À propos de Franck Pavloff, Matin brun, Le Chambon-sur-Lignon, Cheyne éditeur, 1998, 2002, 12 pages et de Michael Connelly, Lumière morte, trad. de l’américain par Robert Pépin, Paris, Le Seuil, coll. « Policiers », 2003, 341 pages

Quelques jours après l’événement du 21 avril 2002 qui vit Jean-Marie Le Pen, chef du Front national, qualifié pour le second tour des élections présidentielles, se produisit un phénomène de librairie. Matin brun, la courte nouvelle qu’écrivait en 1998 l’écrivain libertaire Franck Pavloff, par ailleurs psychologue et spécialiste du droit des enfants, décolla dans les ventes.
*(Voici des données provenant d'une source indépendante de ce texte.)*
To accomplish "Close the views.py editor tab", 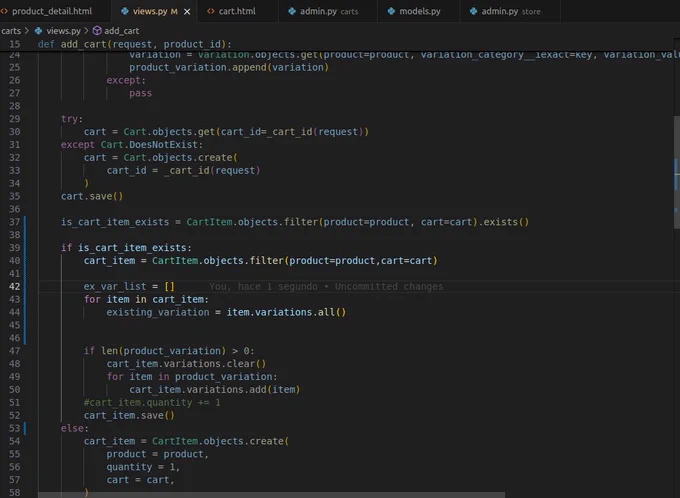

Publiée par un petit éditeur de Chambon-sur-Lignon, elle s’installa comme un best-seller durable. En novembre 2003, elle figure encore dans les listes des meilleures ventes et son tirage est aujourd’hui estimé à plusieurs centaines de milliers d’exemplaires. Il est vrai que le prix de ce petit livre de douze pages est particulièrement attractif puisqu’il ne coûte qu’un euro. La raison du succès de Matin brun ne tient pas seulement à cet argument économique (qui n’est pas si avantageux quand le prix est ramené au nombre de pages). L’histoire que raconte Franck Pavloff a trouvé un écho parmi tous ceux, et d’autres qui défilèrent dans l’entre-deux-tours des présidentielles, durant ce qu’on appela bien imprudemment « La République de mai ». Lire Matin brun exorcisait peut-être la crainte d’une menace qui avait semblé, brutalement, se rapprocher d’un pays sans histoire. Mais cette brève nouvelle, et son usage par ses lecteurs, disent beaucoup plus.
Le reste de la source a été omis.